■ WHAT THE TASK REQUIRES: Transcribe exactly the lines from the first line of the records through the line containing "Screen dimensions: 1000x610", and leave out every picture.
RAW DATA section start
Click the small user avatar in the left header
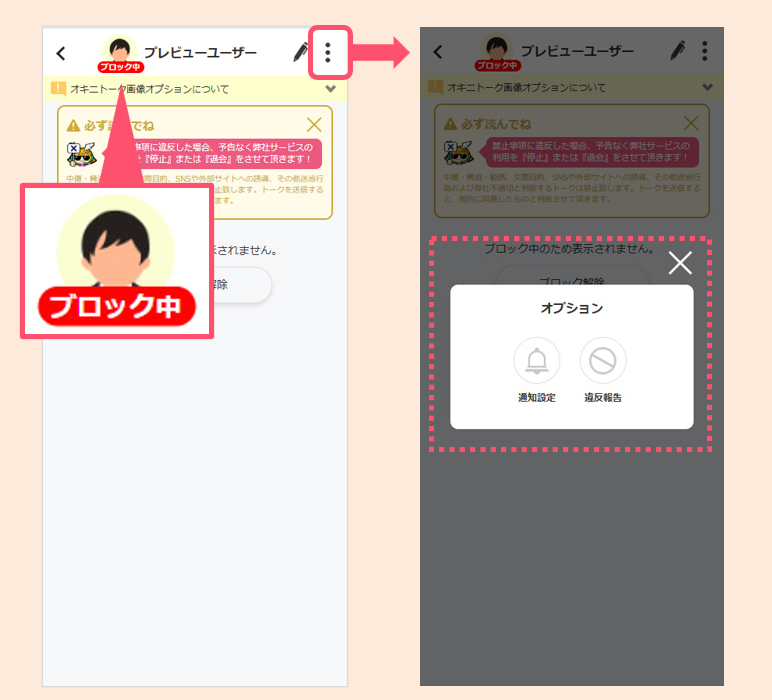 (120, 52)
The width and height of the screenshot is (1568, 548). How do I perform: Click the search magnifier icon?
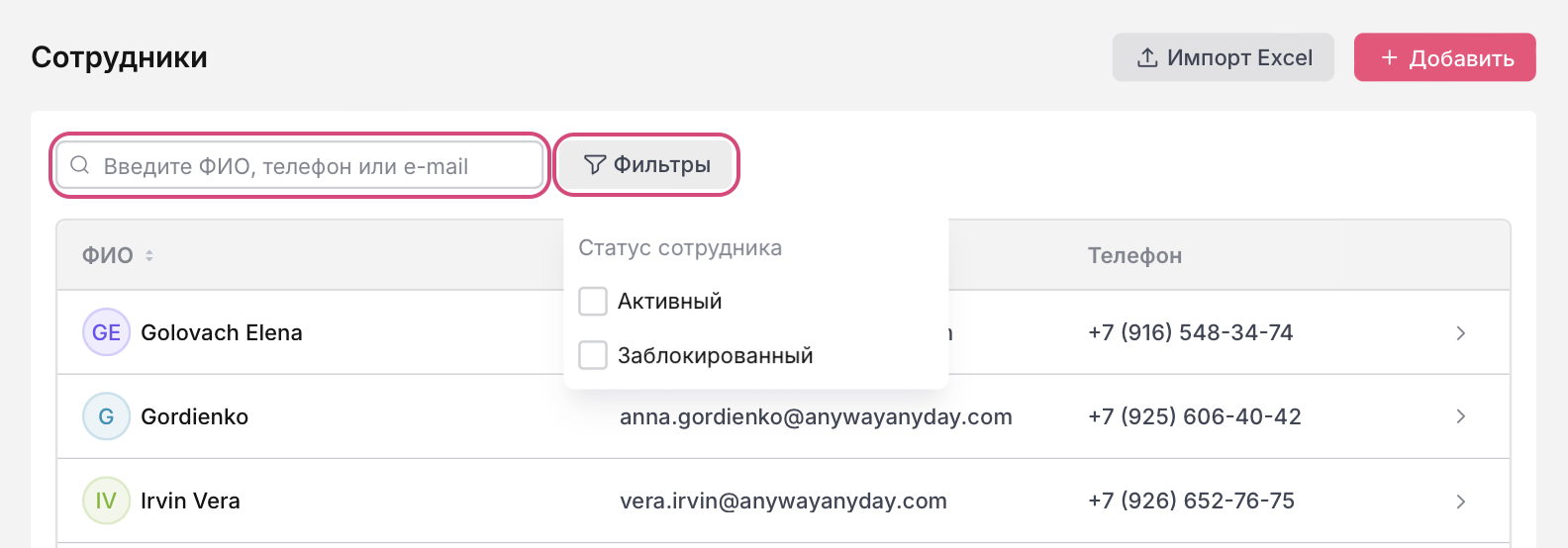pos(80,165)
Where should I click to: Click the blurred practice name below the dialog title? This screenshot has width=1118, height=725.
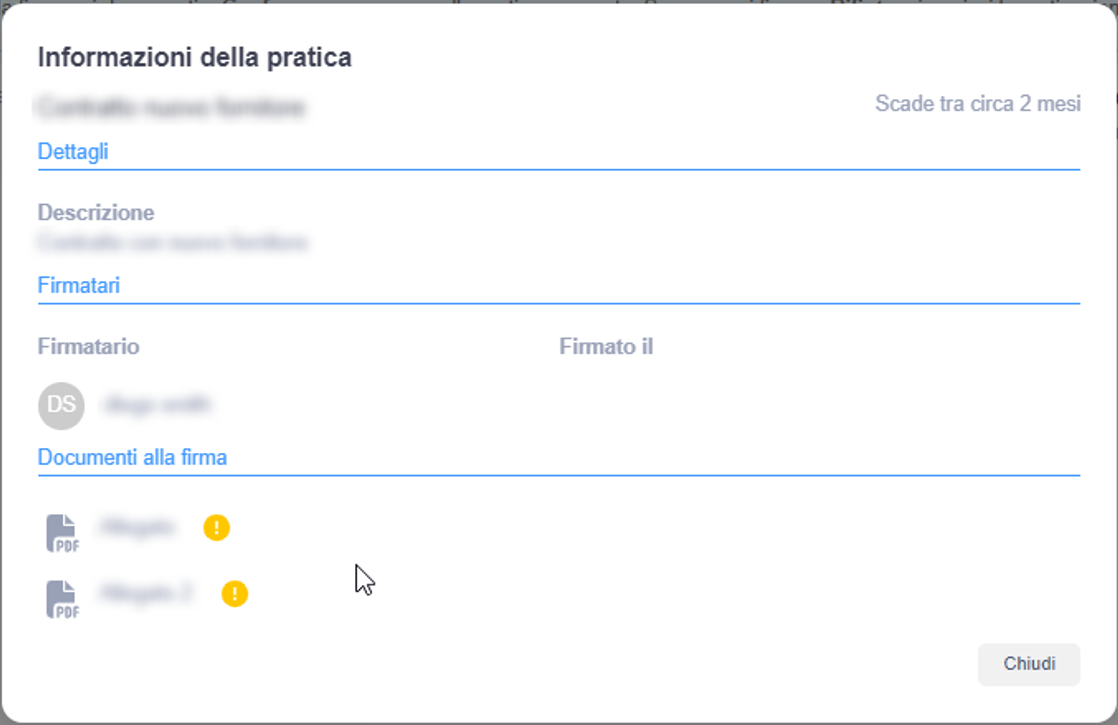click(171, 107)
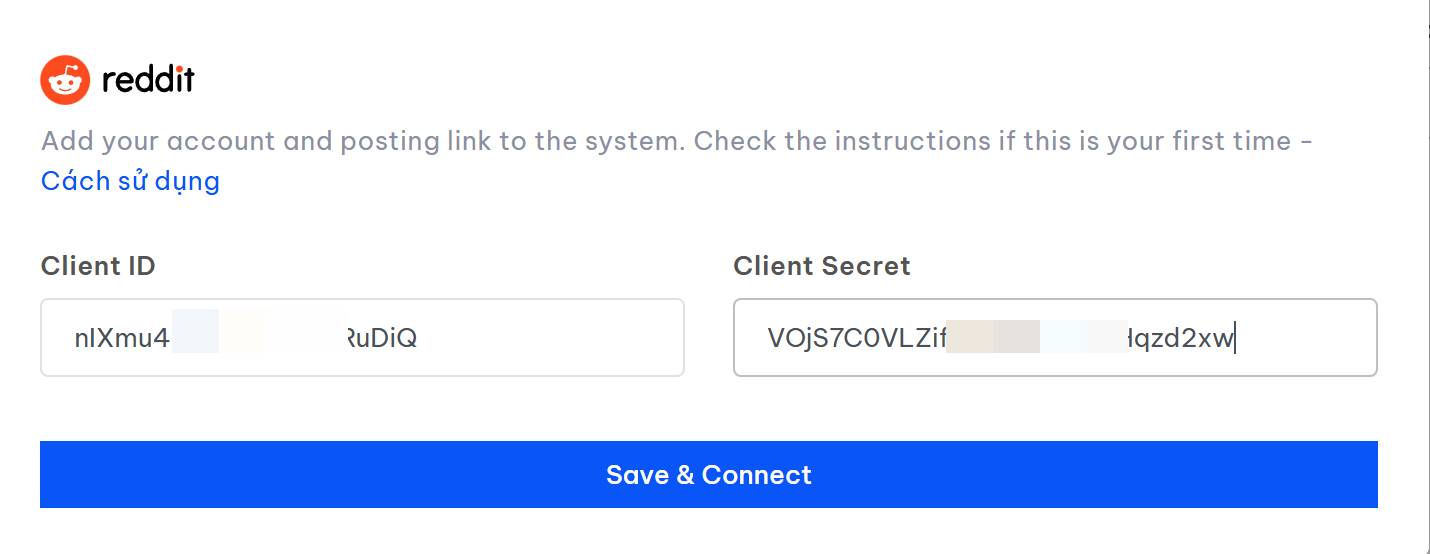The image size is (1430, 554).
Task: Click empty space after the Client ID value
Action: 550,338
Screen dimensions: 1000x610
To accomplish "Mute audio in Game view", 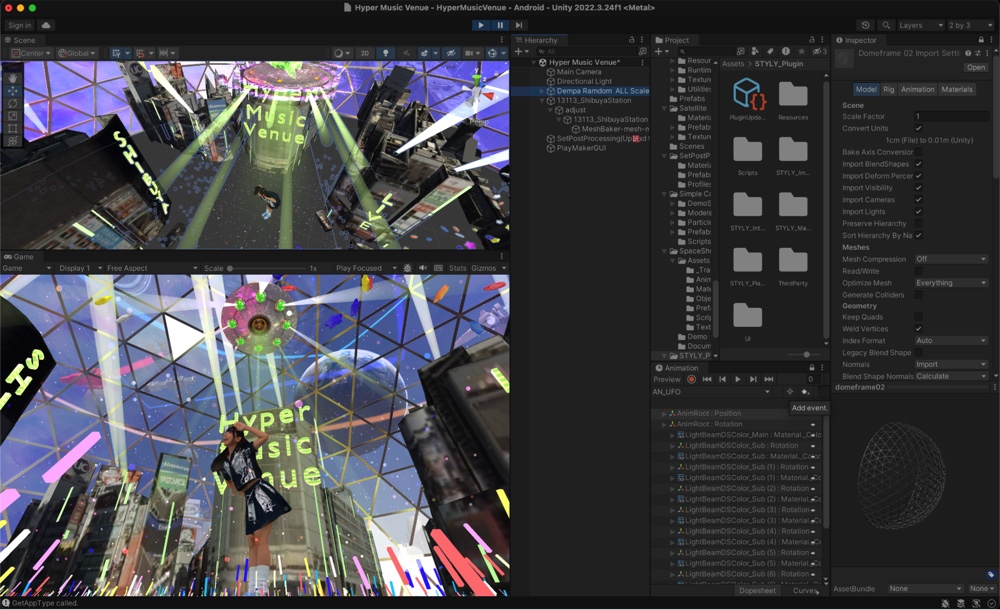I will click(423, 268).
RAW DATA section end
■ RESPONSE BOX:
Click the small user avatar in the left header
 (120, 52)
The width and height of the screenshot is (1568, 548). How do I perform: Click the search magnifier icon?
pos(80,165)
Where should I click to: Click the blurred practice name below the dialog title? This screenshot has width=1118, height=725.
click(171, 107)
The image size is (1430, 554).
Task: Click empty space after the Client ID value
Action: 550,338
Screen dimensions: 1000x610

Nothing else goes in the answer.